START EXERCISE MATERIALS
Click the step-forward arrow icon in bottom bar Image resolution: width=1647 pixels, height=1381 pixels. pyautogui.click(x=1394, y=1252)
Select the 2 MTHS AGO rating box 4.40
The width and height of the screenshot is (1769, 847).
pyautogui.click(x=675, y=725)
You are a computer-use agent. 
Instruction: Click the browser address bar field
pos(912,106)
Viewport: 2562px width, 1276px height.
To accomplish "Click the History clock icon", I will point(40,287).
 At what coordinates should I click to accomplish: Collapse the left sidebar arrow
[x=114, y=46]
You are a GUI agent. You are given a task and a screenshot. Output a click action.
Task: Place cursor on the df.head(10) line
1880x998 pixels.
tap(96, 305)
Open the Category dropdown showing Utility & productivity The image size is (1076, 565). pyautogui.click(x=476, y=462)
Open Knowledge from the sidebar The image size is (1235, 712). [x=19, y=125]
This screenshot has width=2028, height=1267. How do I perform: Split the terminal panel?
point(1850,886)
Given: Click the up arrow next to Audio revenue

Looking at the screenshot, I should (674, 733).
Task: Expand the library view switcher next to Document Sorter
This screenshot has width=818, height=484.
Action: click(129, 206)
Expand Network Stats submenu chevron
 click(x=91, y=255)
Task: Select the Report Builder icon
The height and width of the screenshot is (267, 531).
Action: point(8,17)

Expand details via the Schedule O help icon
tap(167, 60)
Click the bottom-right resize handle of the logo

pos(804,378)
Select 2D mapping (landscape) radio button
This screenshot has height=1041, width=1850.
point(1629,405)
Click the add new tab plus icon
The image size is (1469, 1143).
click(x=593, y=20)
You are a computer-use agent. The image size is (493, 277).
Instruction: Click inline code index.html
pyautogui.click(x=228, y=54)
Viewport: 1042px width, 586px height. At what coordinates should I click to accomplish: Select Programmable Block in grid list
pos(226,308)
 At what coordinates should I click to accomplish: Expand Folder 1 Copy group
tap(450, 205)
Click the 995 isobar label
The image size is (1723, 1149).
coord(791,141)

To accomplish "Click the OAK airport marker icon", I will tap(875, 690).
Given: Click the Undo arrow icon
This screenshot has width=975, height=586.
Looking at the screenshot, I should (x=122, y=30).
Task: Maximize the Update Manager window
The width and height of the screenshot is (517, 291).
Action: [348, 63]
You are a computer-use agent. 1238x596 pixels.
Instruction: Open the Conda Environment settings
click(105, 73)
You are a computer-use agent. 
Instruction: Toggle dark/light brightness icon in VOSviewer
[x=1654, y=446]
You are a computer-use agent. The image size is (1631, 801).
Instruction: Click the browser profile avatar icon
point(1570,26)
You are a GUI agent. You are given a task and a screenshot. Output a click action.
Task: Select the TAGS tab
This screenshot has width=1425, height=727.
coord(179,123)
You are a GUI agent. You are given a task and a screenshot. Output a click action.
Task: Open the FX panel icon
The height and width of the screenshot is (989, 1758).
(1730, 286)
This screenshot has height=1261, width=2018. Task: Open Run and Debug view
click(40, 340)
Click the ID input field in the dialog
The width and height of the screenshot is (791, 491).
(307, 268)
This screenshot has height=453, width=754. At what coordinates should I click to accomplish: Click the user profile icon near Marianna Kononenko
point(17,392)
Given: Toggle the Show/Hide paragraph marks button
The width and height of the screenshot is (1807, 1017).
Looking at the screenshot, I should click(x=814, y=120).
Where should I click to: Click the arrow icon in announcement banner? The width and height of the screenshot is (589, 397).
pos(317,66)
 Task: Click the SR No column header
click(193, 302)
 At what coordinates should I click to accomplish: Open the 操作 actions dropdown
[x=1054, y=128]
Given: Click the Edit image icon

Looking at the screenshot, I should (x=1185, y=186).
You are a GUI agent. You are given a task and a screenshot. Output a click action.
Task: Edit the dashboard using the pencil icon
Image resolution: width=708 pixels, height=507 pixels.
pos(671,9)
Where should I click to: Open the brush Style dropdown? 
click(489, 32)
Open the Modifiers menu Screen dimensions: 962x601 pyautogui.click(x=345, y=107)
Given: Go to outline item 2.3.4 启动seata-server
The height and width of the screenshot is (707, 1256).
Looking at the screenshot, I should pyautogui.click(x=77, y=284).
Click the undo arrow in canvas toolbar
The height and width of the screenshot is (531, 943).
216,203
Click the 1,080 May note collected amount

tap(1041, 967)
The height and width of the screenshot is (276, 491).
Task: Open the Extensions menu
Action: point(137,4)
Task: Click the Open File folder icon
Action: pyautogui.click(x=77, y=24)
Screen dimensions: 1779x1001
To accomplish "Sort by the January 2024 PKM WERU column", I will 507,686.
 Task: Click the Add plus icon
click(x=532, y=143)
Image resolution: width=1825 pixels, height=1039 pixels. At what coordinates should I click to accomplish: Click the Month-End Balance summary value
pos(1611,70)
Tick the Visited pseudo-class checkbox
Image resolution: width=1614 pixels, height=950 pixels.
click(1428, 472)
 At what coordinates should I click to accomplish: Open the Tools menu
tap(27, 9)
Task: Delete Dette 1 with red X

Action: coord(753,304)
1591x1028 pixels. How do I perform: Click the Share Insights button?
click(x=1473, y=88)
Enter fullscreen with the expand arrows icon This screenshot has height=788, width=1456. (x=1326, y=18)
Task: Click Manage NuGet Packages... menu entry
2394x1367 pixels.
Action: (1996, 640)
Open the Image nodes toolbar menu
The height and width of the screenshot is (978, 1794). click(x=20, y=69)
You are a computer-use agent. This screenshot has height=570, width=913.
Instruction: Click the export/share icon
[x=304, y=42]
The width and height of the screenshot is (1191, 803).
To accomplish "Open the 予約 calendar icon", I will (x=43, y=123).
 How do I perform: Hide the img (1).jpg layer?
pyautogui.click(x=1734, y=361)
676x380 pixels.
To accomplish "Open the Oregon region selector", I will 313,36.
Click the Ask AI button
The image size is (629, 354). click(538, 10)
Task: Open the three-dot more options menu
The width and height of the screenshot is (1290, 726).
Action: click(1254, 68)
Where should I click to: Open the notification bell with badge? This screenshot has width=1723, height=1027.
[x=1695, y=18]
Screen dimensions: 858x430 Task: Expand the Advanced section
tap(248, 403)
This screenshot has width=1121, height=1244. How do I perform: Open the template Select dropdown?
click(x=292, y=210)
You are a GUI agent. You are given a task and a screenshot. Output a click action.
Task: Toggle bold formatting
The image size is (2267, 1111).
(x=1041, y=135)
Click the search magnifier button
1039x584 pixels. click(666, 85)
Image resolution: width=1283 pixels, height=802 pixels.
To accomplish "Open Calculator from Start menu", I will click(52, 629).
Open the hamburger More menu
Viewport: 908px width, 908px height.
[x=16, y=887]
END EXERCISE MATERIALS
### WHAT TO PRODUCE
All lines above that contain the word "computer" are to be copied.

### COMPLETED TASK
You are a computer-use agent. 
You are a computer-use agent. The image size is (493, 277).
You are a computer-use agent. 1238x596 pixels.
You are a computer-use agent. 
You are a computer-use agent. The image size is (1631, 801).
You are a computer-use agent. This screenshot has height=570, width=913.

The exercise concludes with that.